START Records to use
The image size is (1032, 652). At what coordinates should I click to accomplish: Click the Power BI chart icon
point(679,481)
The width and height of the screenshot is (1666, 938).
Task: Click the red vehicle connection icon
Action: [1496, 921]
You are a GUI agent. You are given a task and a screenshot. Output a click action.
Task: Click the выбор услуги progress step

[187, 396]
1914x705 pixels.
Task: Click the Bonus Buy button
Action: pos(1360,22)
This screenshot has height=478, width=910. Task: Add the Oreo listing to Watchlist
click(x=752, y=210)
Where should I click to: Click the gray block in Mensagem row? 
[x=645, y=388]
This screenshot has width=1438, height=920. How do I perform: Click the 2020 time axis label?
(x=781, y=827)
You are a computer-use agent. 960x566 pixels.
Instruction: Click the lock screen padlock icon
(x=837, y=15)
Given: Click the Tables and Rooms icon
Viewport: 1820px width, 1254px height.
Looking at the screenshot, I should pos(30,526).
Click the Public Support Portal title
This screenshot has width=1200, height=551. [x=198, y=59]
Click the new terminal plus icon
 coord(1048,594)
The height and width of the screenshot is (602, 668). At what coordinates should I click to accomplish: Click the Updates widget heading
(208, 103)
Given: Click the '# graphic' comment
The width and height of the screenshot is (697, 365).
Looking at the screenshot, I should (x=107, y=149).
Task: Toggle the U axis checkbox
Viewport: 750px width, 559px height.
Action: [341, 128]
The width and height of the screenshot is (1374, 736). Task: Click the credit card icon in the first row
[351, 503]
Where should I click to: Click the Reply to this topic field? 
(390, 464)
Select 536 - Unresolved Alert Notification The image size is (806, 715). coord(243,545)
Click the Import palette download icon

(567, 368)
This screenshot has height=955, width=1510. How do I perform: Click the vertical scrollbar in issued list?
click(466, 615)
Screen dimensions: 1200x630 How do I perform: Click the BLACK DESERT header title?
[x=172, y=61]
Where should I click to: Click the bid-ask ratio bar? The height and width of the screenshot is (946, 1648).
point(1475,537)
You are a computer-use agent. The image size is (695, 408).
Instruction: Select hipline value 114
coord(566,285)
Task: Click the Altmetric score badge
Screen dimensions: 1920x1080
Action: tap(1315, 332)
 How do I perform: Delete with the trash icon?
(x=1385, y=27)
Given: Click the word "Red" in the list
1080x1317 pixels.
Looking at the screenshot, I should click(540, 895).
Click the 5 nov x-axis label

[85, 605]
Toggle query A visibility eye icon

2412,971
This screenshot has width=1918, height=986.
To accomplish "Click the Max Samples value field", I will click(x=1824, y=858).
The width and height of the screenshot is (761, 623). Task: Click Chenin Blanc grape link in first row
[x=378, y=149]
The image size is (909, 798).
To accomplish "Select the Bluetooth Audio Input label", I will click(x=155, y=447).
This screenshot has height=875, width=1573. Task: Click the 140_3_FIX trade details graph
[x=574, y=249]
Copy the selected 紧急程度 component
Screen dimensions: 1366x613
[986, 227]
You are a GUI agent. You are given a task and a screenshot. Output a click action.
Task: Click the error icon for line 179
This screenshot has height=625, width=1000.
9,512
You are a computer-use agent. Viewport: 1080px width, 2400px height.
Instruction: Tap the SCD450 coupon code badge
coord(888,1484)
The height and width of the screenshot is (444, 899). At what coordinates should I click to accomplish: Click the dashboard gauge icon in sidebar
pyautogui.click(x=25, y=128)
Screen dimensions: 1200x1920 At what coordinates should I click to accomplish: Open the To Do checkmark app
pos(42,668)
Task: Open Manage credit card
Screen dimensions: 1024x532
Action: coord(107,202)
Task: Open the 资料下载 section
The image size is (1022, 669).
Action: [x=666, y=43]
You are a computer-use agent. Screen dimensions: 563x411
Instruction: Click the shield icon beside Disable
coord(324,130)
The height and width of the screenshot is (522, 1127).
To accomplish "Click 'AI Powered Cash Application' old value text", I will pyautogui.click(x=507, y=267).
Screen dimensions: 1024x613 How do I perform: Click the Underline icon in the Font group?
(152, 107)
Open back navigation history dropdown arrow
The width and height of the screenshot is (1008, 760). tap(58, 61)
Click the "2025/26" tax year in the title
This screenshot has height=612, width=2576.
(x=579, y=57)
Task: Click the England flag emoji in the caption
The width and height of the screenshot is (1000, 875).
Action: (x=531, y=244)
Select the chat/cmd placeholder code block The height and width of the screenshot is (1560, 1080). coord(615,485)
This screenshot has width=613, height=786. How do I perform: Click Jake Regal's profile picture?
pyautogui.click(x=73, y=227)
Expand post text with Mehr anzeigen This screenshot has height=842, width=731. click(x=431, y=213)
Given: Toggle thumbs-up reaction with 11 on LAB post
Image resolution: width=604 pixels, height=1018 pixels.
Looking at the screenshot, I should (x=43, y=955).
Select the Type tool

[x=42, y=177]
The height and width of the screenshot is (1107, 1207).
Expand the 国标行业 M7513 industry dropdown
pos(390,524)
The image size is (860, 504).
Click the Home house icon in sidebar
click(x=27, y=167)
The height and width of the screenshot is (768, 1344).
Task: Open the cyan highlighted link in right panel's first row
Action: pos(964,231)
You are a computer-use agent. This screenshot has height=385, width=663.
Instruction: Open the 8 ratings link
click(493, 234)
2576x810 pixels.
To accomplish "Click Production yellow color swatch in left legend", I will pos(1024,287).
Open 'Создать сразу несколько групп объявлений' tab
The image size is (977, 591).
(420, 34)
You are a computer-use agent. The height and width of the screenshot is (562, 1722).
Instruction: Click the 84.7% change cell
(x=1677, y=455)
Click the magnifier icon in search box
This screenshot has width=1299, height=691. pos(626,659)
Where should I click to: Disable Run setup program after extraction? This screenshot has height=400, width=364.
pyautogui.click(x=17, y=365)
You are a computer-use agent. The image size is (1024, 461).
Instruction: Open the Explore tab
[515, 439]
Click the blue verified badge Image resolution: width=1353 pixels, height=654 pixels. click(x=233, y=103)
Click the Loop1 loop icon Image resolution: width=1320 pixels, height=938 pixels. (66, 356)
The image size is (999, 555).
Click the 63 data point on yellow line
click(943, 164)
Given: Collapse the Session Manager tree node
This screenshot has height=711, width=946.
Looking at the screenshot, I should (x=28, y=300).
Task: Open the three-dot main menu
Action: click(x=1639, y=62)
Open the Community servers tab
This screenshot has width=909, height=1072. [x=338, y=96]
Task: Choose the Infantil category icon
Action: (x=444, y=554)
END Records to use
### Prompt
Transcribe each entry precisely, missing none.

### Answer to this exercise
The image size is (1032, 652). At what coordinates should I click to accomplish: Click the Power BI chart icon
point(679,481)
The width and height of the screenshot is (1666, 938).
Task: Click the red vehicle connection icon
Action: [1496, 921]
You are a GUI agent. You are given a task and a screenshot. Output a click action.
Task: Click the выбор услуги progress step

[187, 396]
1914x705 pixels.
Task: Click the Bonus Buy button
Action: pos(1360,22)
This screenshot has height=478, width=910. Task: Add the Oreo listing to Watchlist
click(x=752, y=210)
Where should I click to: Click the gray block in Mensagem row? 
[x=645, y=388]
This screenshot has width=1438, height=920. How do I perform: Click the 2020 time axis label?
(x=781, y=827)
You are a computer-use agent. 960x566 pixels.
Instruction: Click the lock screen padlock icon
(x=837, y=15)
Given: Click the Tables and Rooms icon
Viewport: 1820px width, 1254px height.
Looking at the screenshot, I should pos(30,526).
Click the Public Support Portal title
This screenshot has width=1200, height=551. [x=198, y=59]
Click the new terminal plus icon
 coord(1048,594)
The height and width of the screenshot is (602, 668). At what coordinates should I click to accomplish: Click the Updates widget heading
(208, 103)
Given: Click the '# graphic' comment
The width and height of the screenshot is (697, 365).
Looking at the screenshot, I should (x=107, y=149).
Task: Toggle the U axis checkbox
Viewport: 750px width, 559px height.
Action: [341, 128]
The width and height of the screenshot is (1374, 736). Task: Click the credit card icon in the first row
[351, 503]
Where should I click to: Click the Reply to this topic field? 
(390, 464)
Select 536 - Unresolved Alert Notification The image size is (806, 715). coord(243,545)
Click the Import palette download icon

(567, 368)
This screenshot has height=955, width=1510. How do I perform: Click the vertical scrollbar in issued list?
click(466, 615)
Screen dimensions: 1200x630 How do I perform: Click the BLACK DESERT header title?
[x=172, y=61]
Where should I click to: Click the bid-ask ratio bar? The height and width of the screenshot is (946, 1648).
point(1475,537)
You are a computer-use agent. The image size is (695, 408).
Instruction: Select hipline value 114
coord(566,285)
Task: Click the Altmetric score badge
Screen dimensions: 1920x1080
Action: tap(1315, 332)
 How do I perform: Delete with the trash icon?
(x=1385, y=27)
Given: Click the word "Red" in the list
1080x1317 pixels.
Looking at the screenshot, I should click(540, 895).
Click the 5 nov x-axis label

[85, 605]
Toggle query A visibility eye icon

2412,971
This screenshot has width=1918, height=986.
To accomplish "Click the Max Samples value field", I will click(x=1824, y=858).
The width and height of the screenshot is (761, 623). Task: Click Chenin Blanc grape link in first row
[x=378, y=149]
The image size is (909, 798).
To accomplish "Select the Bluetooth Audio Input label", I will click(x=155, y=447).
This screenshot has height=875, width=1573. Task: Click the 140_3_FIX trade details graph
[x=574, y=249]
Copy the selected 紧急程度 component
Screen dimensions: 1366x613
[986, 227]
You are a GUI agent. You are given a task and a screenshot. Output a click action.
Task: Click the error icon for line 179
This screenshot has height=625, width=1000.
9,512
You are a computer-use agent. Viewport: 1080px width, 2400px height.
Instruction: Tap the SCD450 coupon code badge
coord(888,1484)
The height and width of the screenshot is (444, 899). At what coordinates should I click to accomplish: Click the dashboard gauge icon in sidebar
pyautogui.click(x=25, y=128)
Screen dimensions: 1200x1920 At what coordinates should I click to accomplish: Open the To Do checkmark app
pos(42,668)
Task: Open Manage credit card
Screen dimensions: 1024x532
Action: coord(107,202)
Task: Open the 资料下载 section
The image size is (1022, 669).
Action: [x=666, y=43]
You are a computer-use agent. Screen dimensions: 563x411
Instruction: Click the shield icon beside Disable
coord(324,130)
The height and width of the screenshot is (522, 1127).
To accomplish "Click 'AI Powered Cash Application' old value text", I will pyautogui.click(x=507, y=267).
Screen dimensions: 1024x613 How do I perform: Click the Underline icon in the Font group?
(152, 107)
Open back navigation history dropdown arrow
The width and height of the screenshot is (1008, 760). tap(58, 61)
Click the "2025/26" tax year in the title
This screenshot has height=612, width=2576.
(x=579, y=57)
Task: Click the England flag emoji in the caption
The width and height of the screenshot is (1000, 875).
Action: (x=531, y=244)
Select the chat/cmd placeholder code block The height and width of the screenshot is (1560, 1080). coord(615,485)
This screenshot has width=613, height=786. How do I perform: Click Jake Regal's profile picture?
pyautogui.click(x=73, y=227)
Expand post text with Mehr anzeigen This screenshot has height=842, width=731. click(x=431, y=213)
Given: Toggle thumbs-up reaction with 11 on LAB post
Image resolution: width=604 pixels, height=1018 pixels.
Looking at the screenshot, I should (x=43, y=955).
Select the Type tool

[x=42, y=177]
The height and width of the screenshot is (1107, 1207).
Expand the 国标行业 M7513 industry dropdown
pos(390,524)
The image size is (860, 504).
Click the Home house icon in sidebar
click(x=27, y=167)
The height and width of the screenshot is (768, 1344).
Task: Open the cyan highlighted link in right panel's first row
Action: pos(964,231)
You are a computer-use agent. This screenshot has height=385, width=663.
Instruction: Open the 8 ratings link
click(493, 234)
2576x810 pixels.
To accomplish "Click Production yellow color swatch in left legend", I will pos(1024,287).
Open 'Создать сразу несколько групп объявлений' tab
The image size is (977, 591).
(420, 34)
You are a computer-use agent. The height and width of the screenshot is (562, 1722).
Instruction: Click the 84.7% change cell
(x=1677, y=455)
Click the magnifier icon in search box
This screenshot has width=1299, height=691. pos(626,659)
Where should I click to: Disable Run setup program after extraction? This screenshot has height=400, width=364.
pyautogui.click(x=17, y=365)
You are a computer-use agent. The image size is (1024, 461).
Instruction: Open the Explore tab
[515, 439]
Click the blue verified badge Image resolution: width=1353 pixels, height=654 pixels. click(x=233, y=103)
Click the Loop1 loop icon Image resolution: width=1320 pixels, height=938 pixels. (66, 356)
The image size is (999, 555).
Click the 63 data point on yellow line
click(943, 164)
Given: Collapse the Session Manager tree node
This screenshot has height=711, width=946.
Looking at the screenshot, I should (x=28, y=300).
Task: Open the three-dot main menu
Action: click(x=1639, y=62)
Open the Community servers tab
This screenshot has width=909, height=1072. [x=338, y=96]
Task: Choose the Infantil category icon
Action: (x=444, y=554)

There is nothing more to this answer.